But first a little history. There was no legislative power regarding quarantine specifically given to the federal government in the Constitution. In 1796 Congress enacted a quarantine law in response to an outbreak of yellow fever. That law as repealed and replaced in 1799 with a quarantine and health law. This law did authorize federal officials to offer to assist states in the execution of their quarantine laws. But still it was the states and state officials that ascertained the necessity of a quarantine; the states still held to the belief that the protection of the public health was entrusted to them.
The 1799 law was then repealed, and a statute, partly still in effect today, provides that quarantine and health laws are to be enforced through the inspection and unloading of ships and goods -- imports -- and even for the protection of officers in ports of entry where there may be contagious diseases.
But over time, steps toward federal control over quarantine regulations have gradually occurred, going from exclusive state control, to assistance from the federal government, to appropriating money for state quarantine regulations and enforcement, to an entire national system of quarantine -- and now, perhaps even more.
According to CBS News from a memo obtained earlier in the week, the Department of Homeland Security is close to sending out procedures and guidelines to be followed, including quarantines, if a communicable disease is suspected:
The Department of Justice has established legal federal authorities pertaining to the implementation of a quarantine and enforcement. Under approval from HHS, the Surgeon General has the authority to issue quarantines.
Another excerpt from the memo says:
U.S. Customs and Coast Guard Officers assist in the enforcement of quarantine orders. Other DOJ law enforcement agencies including the U.S. Marshals, Federal Bureau of Investigation, and Bureau of Alcohol, Tobacco, Firearms and Explosives may also enforce quarantines. Military personnel are not authorized to engage in enforcement.
The BATF? Will they confiscate guns in the homes of quarantine victims? Or the alcohol and tobacco?
Before we get too excited that military personnel will not be released on unsuspecting communities that may or may not have a particular contagion, let’s look at the National Strategy for Pandemic Influenza released by the Bush administration in 2005 just to make sure. This plan would see federal money used for the stockpiling and distribution of vaccines and government quarantines and even “limitations on gatherings.” And being a 21st century strategy, it also includes the partnering and cooperation of numerous federal agencies, which brings us back to the military.
The Pentagon has a contingency plan that would allow them to assist in "quarantining groups of people in order to minimize the spread of disease during an influenza pandemic" and aid in "efforts to restore and maintain order." [Emphasis ours.]
While seeming to be thorough in theory and eventually practice with all these strategies and plans to contain and suppress an epidemic, strange it is that Janet Napolitano’s DHS will not allow primary border patrol agents to wear masks while working in close contact with thousands of border crossers and inspecting cars at the southern border where the worst of the virus is supposed to be.

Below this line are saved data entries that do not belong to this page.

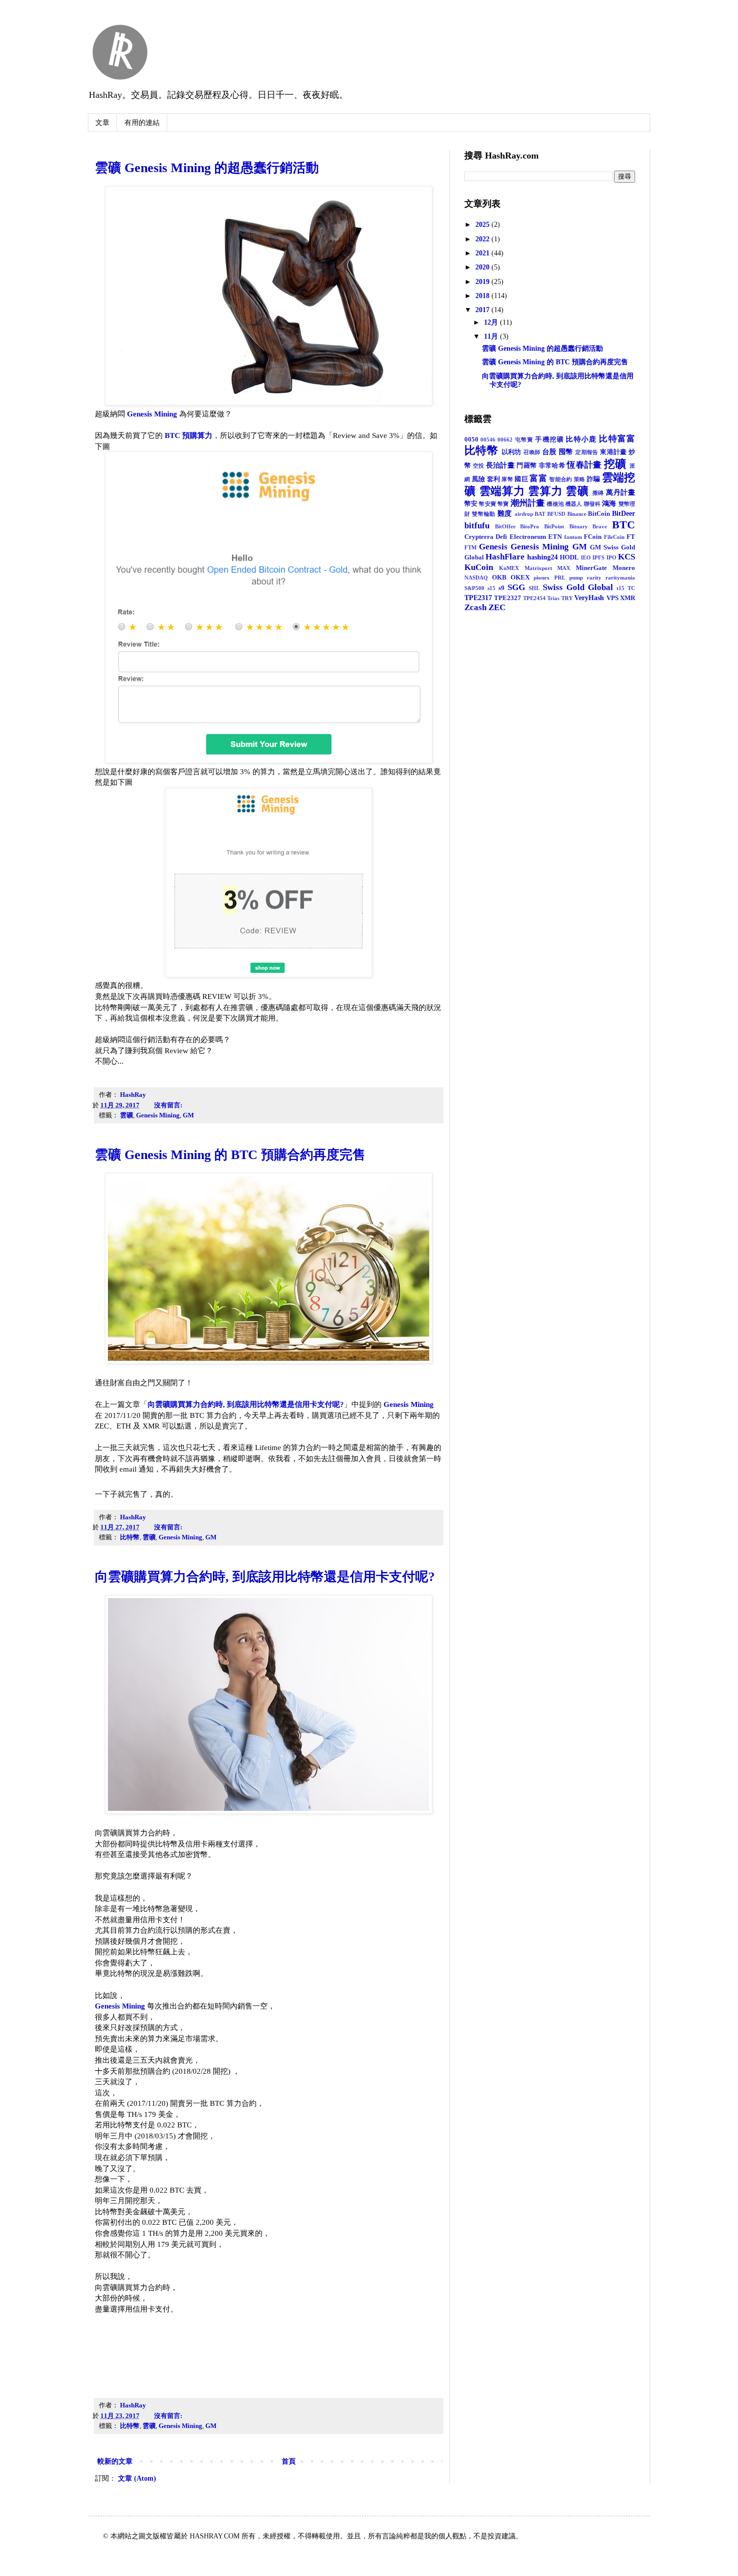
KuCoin (478, 567)
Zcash (475, 607)
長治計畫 (500, 465)
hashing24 (542, 557)
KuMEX (509, 568)
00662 (505, 440)
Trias (553, 598)
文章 (102, 122)
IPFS (598, 557)
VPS (612, 598)
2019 (483, 281)
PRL (559, 578)
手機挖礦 (549, 439)
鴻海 (609, 503)
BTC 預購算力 (188, 435)
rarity (594, 578)
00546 (488, 440)
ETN (555, 536)
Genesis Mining (152, 413)
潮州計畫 (528, 503)
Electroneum (528, 536)
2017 (483, 310)
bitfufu (476, 525)
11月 (492, 336)
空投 (478, 466)
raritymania (620, 578)
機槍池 (555, 504)
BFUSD (556, 514)
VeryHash (589, 598)
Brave (599, 526)
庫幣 (507, 479)
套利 (494, 479)
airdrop (524, 514)
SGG (516, 587)
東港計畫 (613, 452)
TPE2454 (534, 598)
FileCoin (614, 537)
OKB (499, 577)
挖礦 (615, 464)
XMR (627, 598)
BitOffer (505, 526)
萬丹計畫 (620, 492)
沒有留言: (169, 1105)
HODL (569, 557)
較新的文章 (115, 2461)
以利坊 (512, 452)
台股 (549, 452)
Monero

A local ABC news affiliate in San Ysidro reported that border patrol agents formally requested permission to wear masks, and that request has been denied. If the agents do so anyway, they could be penalized.
Labor union representative Harold Washington says the DHS has taken a wrong turn, and that not allowing these simple precautions to be a personal matter is a “travesty.” He more than hints that the border agents are stressed out and that job efficiency could be compromised.
So on the one hand, at least for American citizens living inside the borders, a public health crisis, real or hyped, could serve as the impetus for the trampling and downright abuse of civil rights and individual liberties by a relatively new federal agency. And on the other hand by not being more careful at the border, a virus, real or hyped, could be wildly spread by the very same agency through it’s own contradictive policy.